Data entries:
#####

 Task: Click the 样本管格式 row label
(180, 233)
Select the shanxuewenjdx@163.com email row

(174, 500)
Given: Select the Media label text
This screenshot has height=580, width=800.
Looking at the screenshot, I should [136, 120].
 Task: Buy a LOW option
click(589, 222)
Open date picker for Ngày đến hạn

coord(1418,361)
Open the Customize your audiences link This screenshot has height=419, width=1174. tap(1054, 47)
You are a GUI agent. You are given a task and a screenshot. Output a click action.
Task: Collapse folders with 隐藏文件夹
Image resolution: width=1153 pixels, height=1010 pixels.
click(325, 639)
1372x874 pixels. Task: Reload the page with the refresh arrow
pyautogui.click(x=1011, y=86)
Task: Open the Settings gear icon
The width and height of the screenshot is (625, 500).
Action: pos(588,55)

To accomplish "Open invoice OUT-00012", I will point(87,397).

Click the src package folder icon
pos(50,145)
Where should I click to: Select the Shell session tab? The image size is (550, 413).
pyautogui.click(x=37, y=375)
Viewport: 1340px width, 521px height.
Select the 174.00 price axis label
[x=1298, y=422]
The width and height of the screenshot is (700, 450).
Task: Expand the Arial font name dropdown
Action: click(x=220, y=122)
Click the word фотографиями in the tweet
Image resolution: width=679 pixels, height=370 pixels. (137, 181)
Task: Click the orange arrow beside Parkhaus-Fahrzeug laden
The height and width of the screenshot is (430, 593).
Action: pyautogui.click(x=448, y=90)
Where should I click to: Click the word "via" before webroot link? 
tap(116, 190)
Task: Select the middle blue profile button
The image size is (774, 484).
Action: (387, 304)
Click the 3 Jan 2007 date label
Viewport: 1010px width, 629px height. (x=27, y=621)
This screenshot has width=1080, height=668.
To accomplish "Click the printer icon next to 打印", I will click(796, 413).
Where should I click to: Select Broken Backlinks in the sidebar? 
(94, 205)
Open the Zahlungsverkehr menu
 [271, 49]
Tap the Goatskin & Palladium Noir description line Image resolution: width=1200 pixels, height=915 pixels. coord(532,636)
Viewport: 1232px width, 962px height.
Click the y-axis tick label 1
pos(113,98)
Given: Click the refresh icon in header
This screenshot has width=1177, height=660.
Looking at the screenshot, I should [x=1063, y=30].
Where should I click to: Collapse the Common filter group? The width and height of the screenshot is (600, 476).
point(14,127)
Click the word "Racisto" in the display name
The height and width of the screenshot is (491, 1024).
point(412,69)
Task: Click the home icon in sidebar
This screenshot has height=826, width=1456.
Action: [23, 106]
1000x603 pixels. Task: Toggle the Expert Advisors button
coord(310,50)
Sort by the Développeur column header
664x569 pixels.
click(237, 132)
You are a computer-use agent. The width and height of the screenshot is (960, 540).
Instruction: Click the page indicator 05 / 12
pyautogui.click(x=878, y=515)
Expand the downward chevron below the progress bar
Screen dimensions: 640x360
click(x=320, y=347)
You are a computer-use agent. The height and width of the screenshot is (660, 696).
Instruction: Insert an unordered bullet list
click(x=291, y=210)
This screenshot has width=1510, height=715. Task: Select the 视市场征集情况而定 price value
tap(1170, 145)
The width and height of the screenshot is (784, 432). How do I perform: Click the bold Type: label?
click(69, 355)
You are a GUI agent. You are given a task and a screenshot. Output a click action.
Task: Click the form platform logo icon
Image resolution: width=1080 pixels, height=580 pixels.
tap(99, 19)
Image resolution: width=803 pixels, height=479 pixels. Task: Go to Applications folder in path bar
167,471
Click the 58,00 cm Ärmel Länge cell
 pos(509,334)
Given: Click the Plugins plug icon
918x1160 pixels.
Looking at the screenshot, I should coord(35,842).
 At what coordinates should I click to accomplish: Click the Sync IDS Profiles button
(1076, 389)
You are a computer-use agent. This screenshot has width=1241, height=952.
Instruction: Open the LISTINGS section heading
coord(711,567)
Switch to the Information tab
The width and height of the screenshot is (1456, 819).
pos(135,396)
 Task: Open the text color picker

#####

TASK BRIEF >>
Extract every line of the listing above and reproduce each one without any alteration.

RESPONSE TO THIS TASK >>
 Task: Click the 样本管格式 row label
(180, 233)
Select the shanxuewenjdx@163.com email row

(174, 500)
Given: Select the Media label text
This screenshot has height=580, width=800.
Looking at the screenshot, I should [136, 120].
 Task: Buy a LOW option
click(589, 222)
Open date picker for Ngày đến hạn

coord(1418,361)
Open the Customize your audiences link This screenshot has height=419, width=1174. tap(1054, 47)
You are a GUI agent. You are given a task and a screenshot. Output a click action.
Task: Collapse folders with 隐藏文件夹
Image resolution: width=1153 pixels, height=1010 pixels.
click(325, 639)
1372x874 pixels. Task: Reload the page with the refresh arrow
pyautogui.click(x=1011, y=86)
Task: Open the Settings gear icon
The width and height of the screenshot is (625, 500).
Action: pos(588,55)

To accomplish "Open invoice OUT-00012", I will point(87,397).

Click the src package folder icon
pos(50,145)
Where should I click to: Select the Shell session tab? The image size is (550, 413).
pyautogui.click(x=37, y=375)
Viewport: 1340px width, 521px height.
Select the 174.00 price axis label
[x=1298, y=422]
The width and height of the screenshot is (700, 450).
Task: Expand the Arial font name dropdown
Action: click(x=220, y=122)
Click the word фотографиями in the tweet
Image resolution: width=679 pixels, height=370 pixels. (137, 181)
Task: Click the orange arrow beside Parkhaus-Fahrzeug laden
The height and width of the screenshot is (430, 593).
Action: pyautogui.click(x=448, y=90)
Where should I click to: Click the word "via" before webroot link? 
tap(116, 190)
Task: Select the middle blue profile button
The image size is (774, 484).
Action: (387, 304)
Click the 3 Jan 2007 date label
Viewport: 1010px width, 629px height. (x=27, y=621)
This screenshot has width=1080, height=668.
To accomplish "Click the printer icon next to 打印", I will click(796, 413).
Where should I click to: Select Broken Backlinks in the sidebar? 
(94, 205)
Open the Zahlungsverkehr menu
 [271, 49]
Tap the Goatskin & Palladium Noir description line Image resolution: width=1200 pixels, height=915 pixels. coord(532,636)
Viewport: 1232px width, 962px height.
Click the y-axis tick label 1
pos(113,98)
Given: Click the refresh icon in header
This screenshot has width=1177, height=660.
Looking at the screenshot, I should [x=1063, y=30].
Where should I click to: Collapse the Common filter group? The width and height of the screenshot is (600, 476).
point(14,127)
Click the word "Racisto" in the display name
The height and width of the screenshot is (491, 1024).
point(412,69)
Task: Click the home icon in sidebar
This screenshot has height=826, width=1456.
Action: [23, 106]
1000x603 pixels. Task: Toggle the Expert Advisors button
coord(310,50)
Sort by the Développeur column header
664x569 pixels.
click(237, 132)
You are a computer-use agent. The width and height of the screenshot is (960, 540).
Instruction: Click the page indicator 05 / 12
pyautogui.click(x=878, y=515)
Expand the downward chevron below the progress bar
Screen dimensions: 640x360
click(x=320, y=347)
You are a computer-use agent. The height and width of the screenshot is (660, 696).
Instruction: Insert an unordered bullet list
click(x=291, y=210)
This screenshot has width=1510, height=715. Task: Select the 视市场征集情况而定 price value
tap(1170, 145)
The width and height of the screenshot is (784, 432). How do I perform: Click the bold Type: label?
click(69, 355)
You are a GUI agent. You are given a task and a screenshot. Output a click action.
Task: Click the form platform logo icon
Image resolution: width=1080 pixels, height=580 pixels.
tap(99, 19)
Image resolution: width=803 pixels, height=479 pixels. Task: Go to Applications folder in path bar
167,471
Click the 58,00 cm Ärmel Länge cell
 pos(509,334)
Given: Click the Plugins plug icon
918x1160 pixels.
Looking at the screenshot, I should coord(35,842).
 At what coordinates should I click to accomplish: Click the Sync IDS Profiles button
(1076, 389)
You are a computer-use agent. This screenshot has width=1241, height=952.
Instruction: Open the LISTINGS section heading
coord(711,567)
Switch to the Information tab
The width and height of the screenshot is (1456, 819).
pos(135,396)
 Task: Open the text color picker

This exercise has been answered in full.